▶ _Work to be completed_
Can you convert everything from the record containing "Select the Alex CWER.ru folder" down through the last of the records into a two-column CSV with the headers input and output, one row per record? Put each record's text and its answer in one quoted field apiece, with line breaks turned into spaces, and leave the pictures out.

──────── Input records ────────

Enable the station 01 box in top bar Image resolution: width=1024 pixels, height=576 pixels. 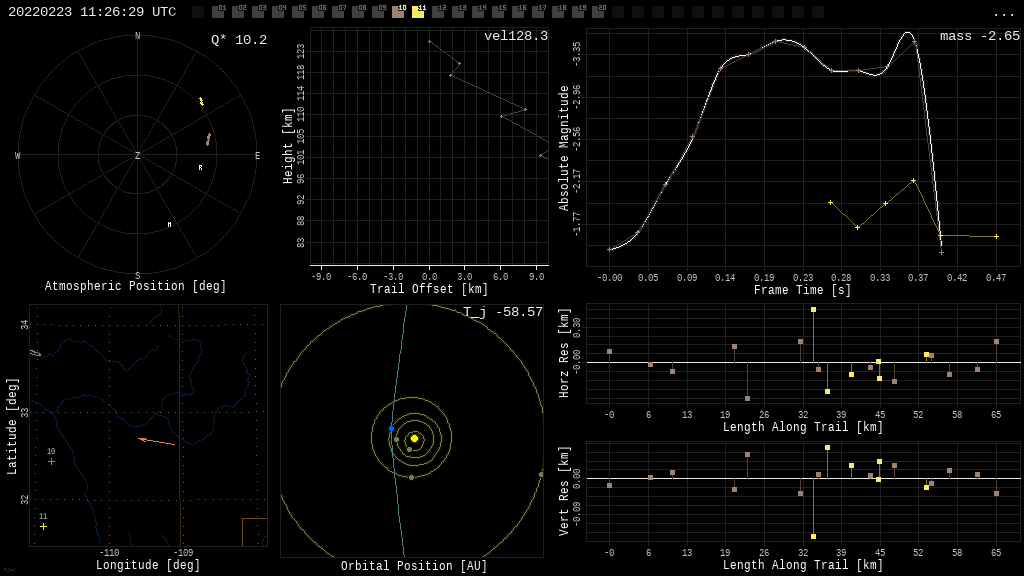click(218, 12)
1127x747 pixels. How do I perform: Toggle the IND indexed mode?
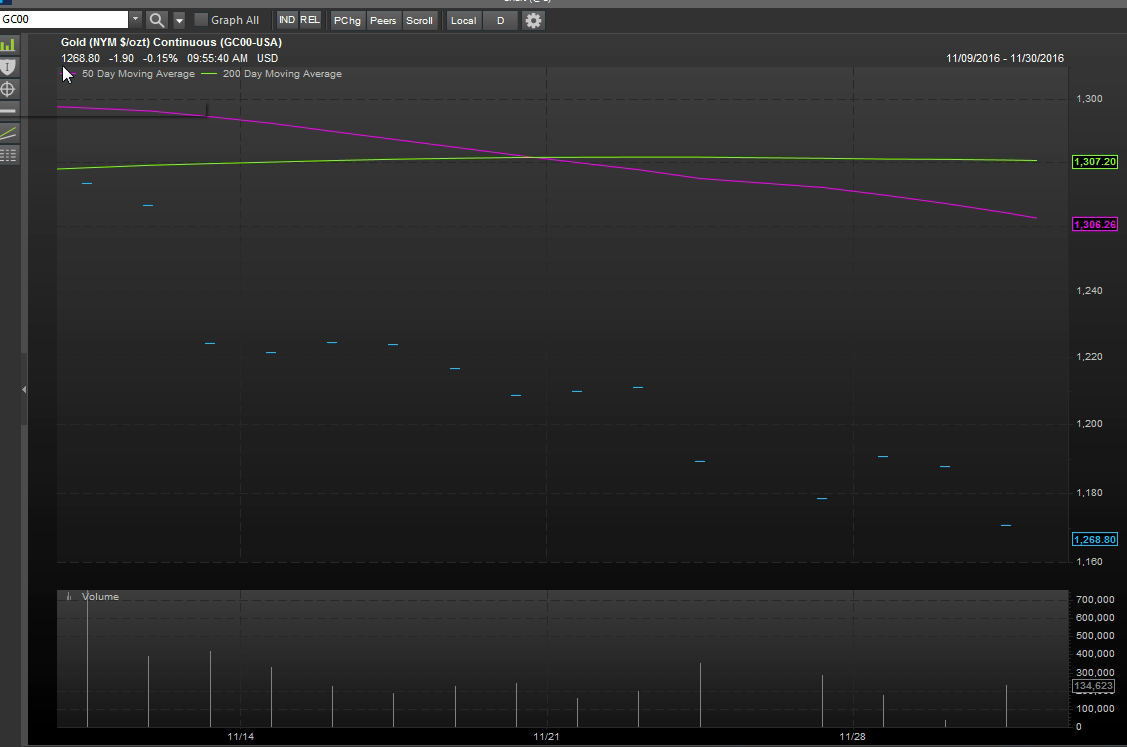pos(287,20)
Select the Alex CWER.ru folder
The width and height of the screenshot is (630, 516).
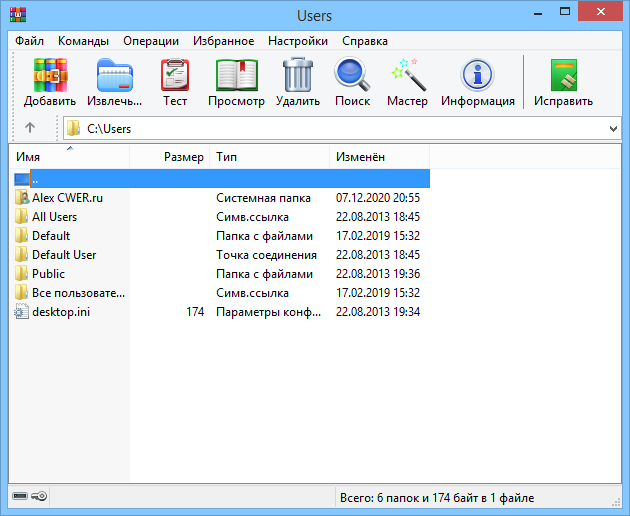coord(67,198)
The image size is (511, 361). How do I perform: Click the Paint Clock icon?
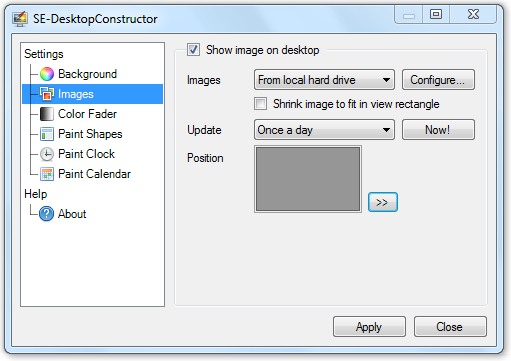point(47,154)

────────

▶ _Answer to this problem_
input,output
"Select the Alex CWER.ru folder The width and height of the screenshot is (630, 516).","coord(67,198)"
"The image size is (511, 361). How do I perform: Click the Paint Clock icon?","point(47,154)"